(What you are asked to do)
Reproduce each of the rows below verbatim, omitting the pictures from your output.
___
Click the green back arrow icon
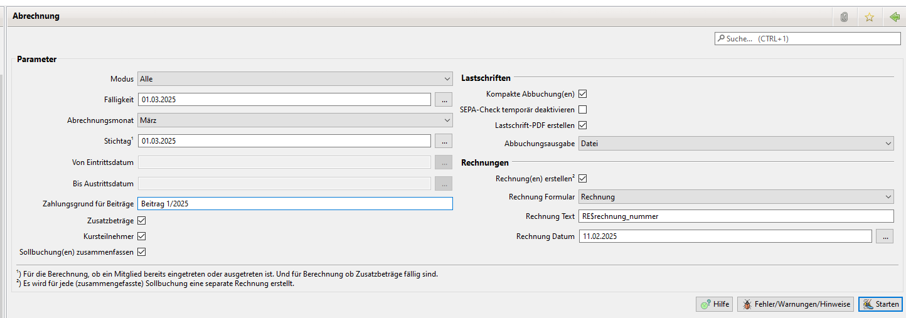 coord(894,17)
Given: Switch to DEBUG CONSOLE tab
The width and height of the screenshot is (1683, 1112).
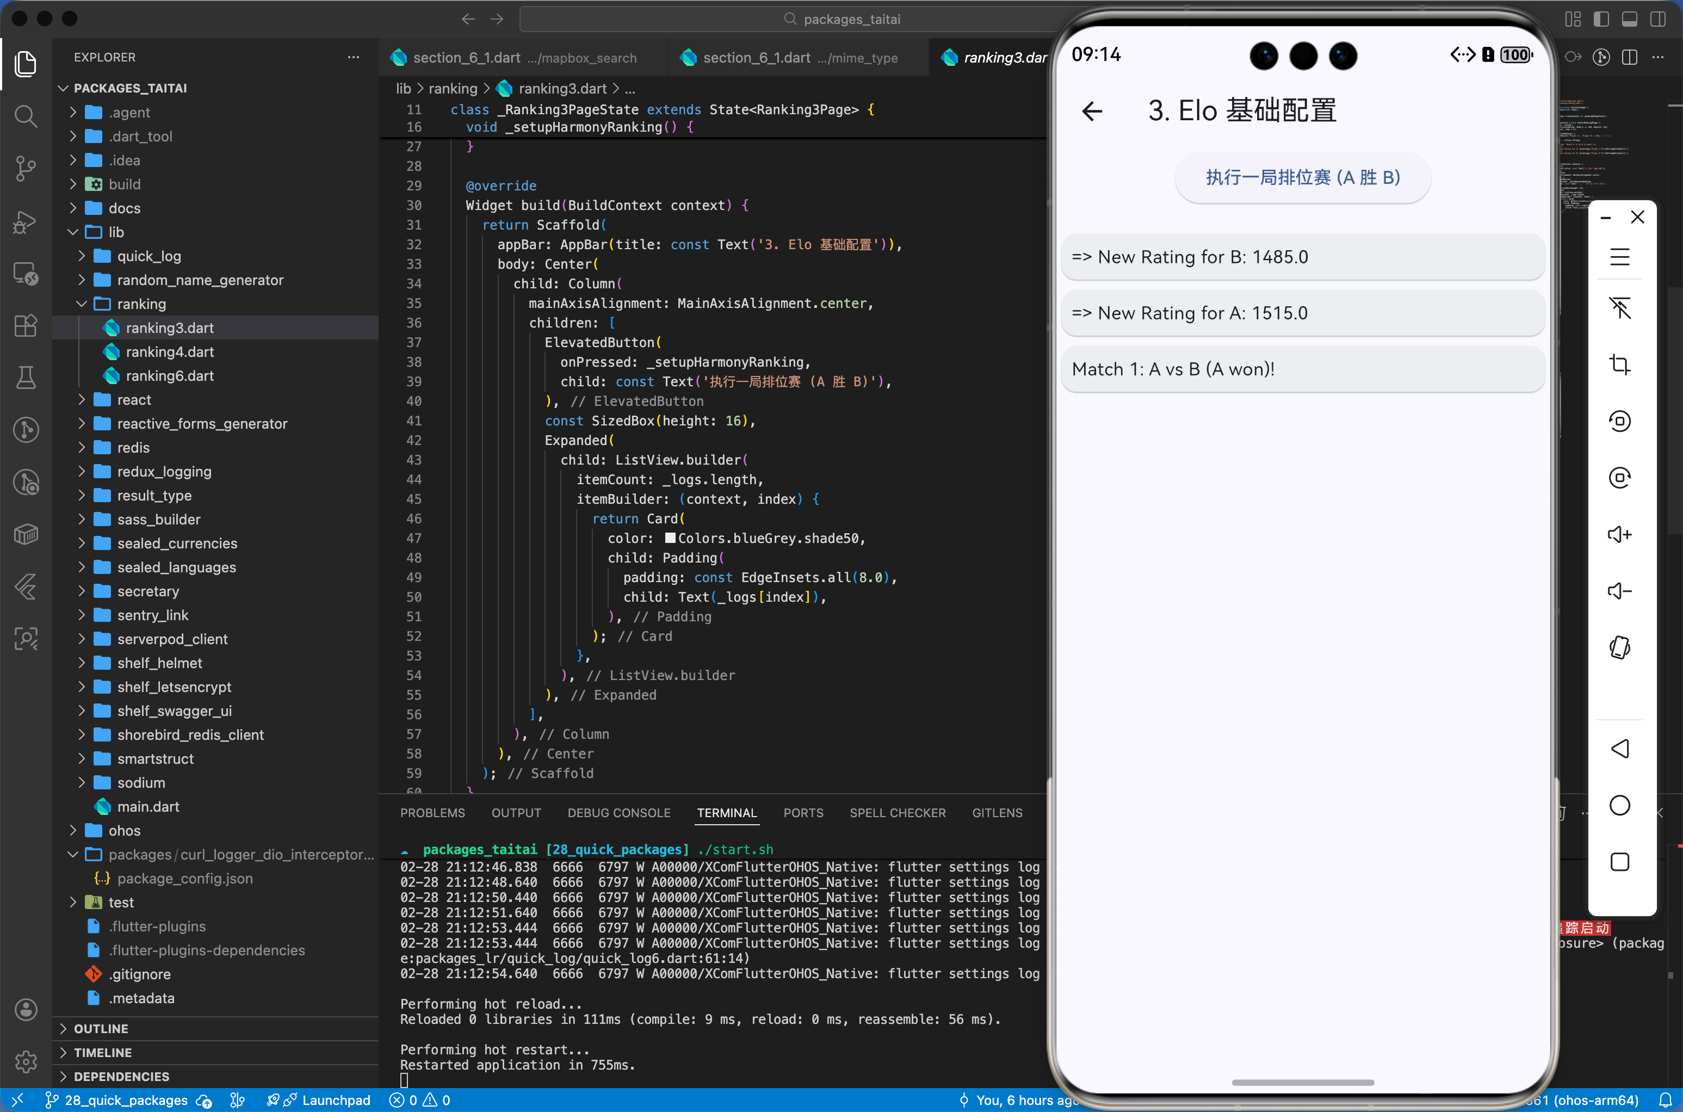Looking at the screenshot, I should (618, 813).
___
(Final answer)
Click the green back arrow icon
 coord(894,17)
Given: Switch to DEBUG CONSOLE tab
The width and height of the screenshot is (1683, 1112).
Looking at the screenshot, I should (618, 813).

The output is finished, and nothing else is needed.